A pulsing, hazy world comes to life every night in Brazil's largest city, as drug traffickers and users gather to buy, sell, barter, smoke. When police intervene, a new neighborhood is found.

An altercation with police in the 'Crackland' of Sao Paulo in February
An altercation with police in the "Crackland" of Sao Paulo in February
Danilo Verpa, Juliana Gragnani, Leandro Machado

SÃO PAULO — In "Cracolandia" (Crackland), in the Brazilian megalopolis of São Paulo, almost anything can be exchanged for drugs: a shower head, an empty rucksack, cachaça, headphones, radio-controlled cars, a lampshade. One boy walks around carrying a chair. He's hoping to barter it for crack. He stops outside a shack. A trafficker looks at him and makes a gesture indicating "no deal." A chair isn't worth a rock around here. A guy with a pair of sneakers has better luck. "Who wants a pair of Nikes? I've got a pair of Nikes," he shouts. Moments later he makes an exchange.
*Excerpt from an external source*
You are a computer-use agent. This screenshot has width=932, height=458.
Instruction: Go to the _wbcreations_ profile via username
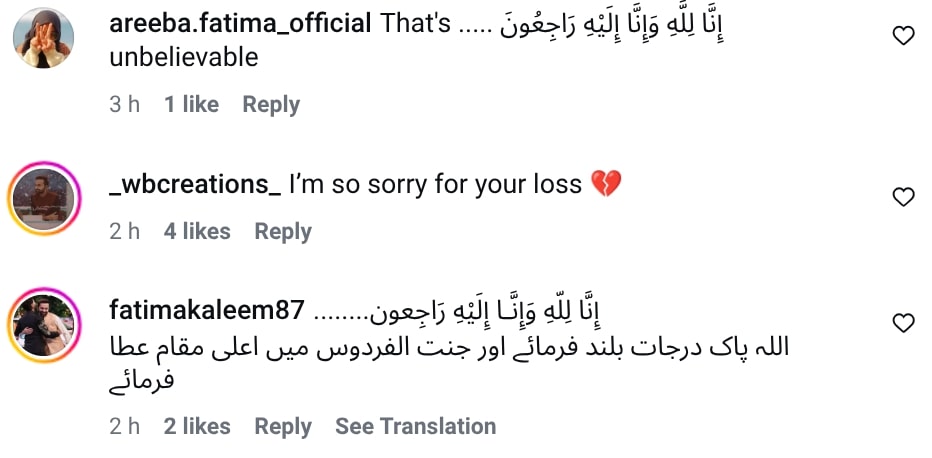point(194,185)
After a major police operation at the end of May, drug traffickers and users moved from the streets they used to occupy in central São Paulo to this area in Princess Isabel square. It's about 400 meters from the previous Crackland, which São Paulo's mayor, João Doria, described as an "open-air shopping mall for drugs." The new Crackland is already growing unremittingly, with an almost exclusively male population that can reach up to 1,000 people, depending on the time of day. And so on June 11, police again intervened.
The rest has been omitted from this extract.